Stability vs plasticity
Neuroscience can also help explain why it’s harder for adults to learn new languages than for children: the adult brain is biased toward stability as opposed to plasticity, and for good reason–stability allows us to retain the integrated network of things we’ve learned. However, plasticity is important for change and growth.
“When learning a new language, our brains are somehow accommodating both of these forces as they’re competing against each other,” says Matt Leonard, PhD, assistant professor of neurological surgery at UC San Francisco.
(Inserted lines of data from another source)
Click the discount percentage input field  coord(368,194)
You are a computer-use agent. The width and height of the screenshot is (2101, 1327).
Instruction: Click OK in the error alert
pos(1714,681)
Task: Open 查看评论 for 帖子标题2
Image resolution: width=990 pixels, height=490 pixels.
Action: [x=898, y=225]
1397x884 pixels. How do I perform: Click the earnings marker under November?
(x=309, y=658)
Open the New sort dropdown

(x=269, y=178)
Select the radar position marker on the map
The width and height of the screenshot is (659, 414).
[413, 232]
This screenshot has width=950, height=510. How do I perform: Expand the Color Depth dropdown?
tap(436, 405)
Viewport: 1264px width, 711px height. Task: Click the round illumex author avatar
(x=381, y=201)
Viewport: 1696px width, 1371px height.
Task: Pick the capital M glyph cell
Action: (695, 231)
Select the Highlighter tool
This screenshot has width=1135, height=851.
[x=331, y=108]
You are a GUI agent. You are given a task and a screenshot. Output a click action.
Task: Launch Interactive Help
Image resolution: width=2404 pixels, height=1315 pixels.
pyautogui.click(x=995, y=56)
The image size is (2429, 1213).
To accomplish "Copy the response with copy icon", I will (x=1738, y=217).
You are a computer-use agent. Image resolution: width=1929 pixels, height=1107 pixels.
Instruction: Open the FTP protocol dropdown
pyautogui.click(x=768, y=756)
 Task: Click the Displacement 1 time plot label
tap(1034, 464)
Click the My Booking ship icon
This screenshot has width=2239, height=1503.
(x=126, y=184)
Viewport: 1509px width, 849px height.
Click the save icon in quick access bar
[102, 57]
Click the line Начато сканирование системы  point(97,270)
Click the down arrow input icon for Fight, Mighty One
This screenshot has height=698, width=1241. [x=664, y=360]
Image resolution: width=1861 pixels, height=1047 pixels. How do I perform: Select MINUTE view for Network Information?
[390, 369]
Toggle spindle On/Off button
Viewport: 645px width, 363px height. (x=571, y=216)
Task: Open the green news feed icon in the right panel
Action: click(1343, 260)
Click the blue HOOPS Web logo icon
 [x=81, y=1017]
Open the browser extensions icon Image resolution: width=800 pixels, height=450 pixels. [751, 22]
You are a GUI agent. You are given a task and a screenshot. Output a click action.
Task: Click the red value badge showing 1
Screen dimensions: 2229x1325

Using EEG technology, his team was able to identify clusters of neurons in the speech cortex that “fine-tune” themselves as language learners become more familiar with new sounds.
“These are our first insights into what’s changing in the brain between first hearing the sounds of a foreign language and being able to recognize them,” Leonard said in a UCSF press release. “With this study, we were able to see what’s actually happening in the brain regions involved in differentiating sounds during this initial phase of learning.”
There’s an important lesson to be gleaned from the neuroscience of language learning, then, one we can keep in mind as we tackle our next target language: our brains are adaptable, and we can trust them to take on the challenge.
Fun fact: your brain supports you as you learn
Measuring brain activity after a few months of studying a foreign language, researchers at the University of Tokyo found increased activity in areas linked to auditory processing, memory, and grammatical comprehension. As learners became more skilled at their target language, however, activity in these areas decreased.
This suggests that, on some level, the human brain “knows what to do” when it’s exposed to a foreign language, and supplies the resources needed to get the job done. As soon as learning becomes less taxing, your brain doesn’t need to work so hard, so those resources and regions aren’t activated as strongly. However, in the early stages, when we need all the support we can get in navigating our target language, we can count on our brain to step up to the task.
Get to know the neuroscience of language learning
Knowing a thing or two about the neuroscience behind your own language learning may be advantageous for you as you move forward with your studies.
Though it may not help you master your target language to know the names of specific brain regions or methods of measuring brain activity, the results of cognitive studies like the ones mentioned above can offer insight into your own learning process. For more efficient learning, try getting to know your brain a little better.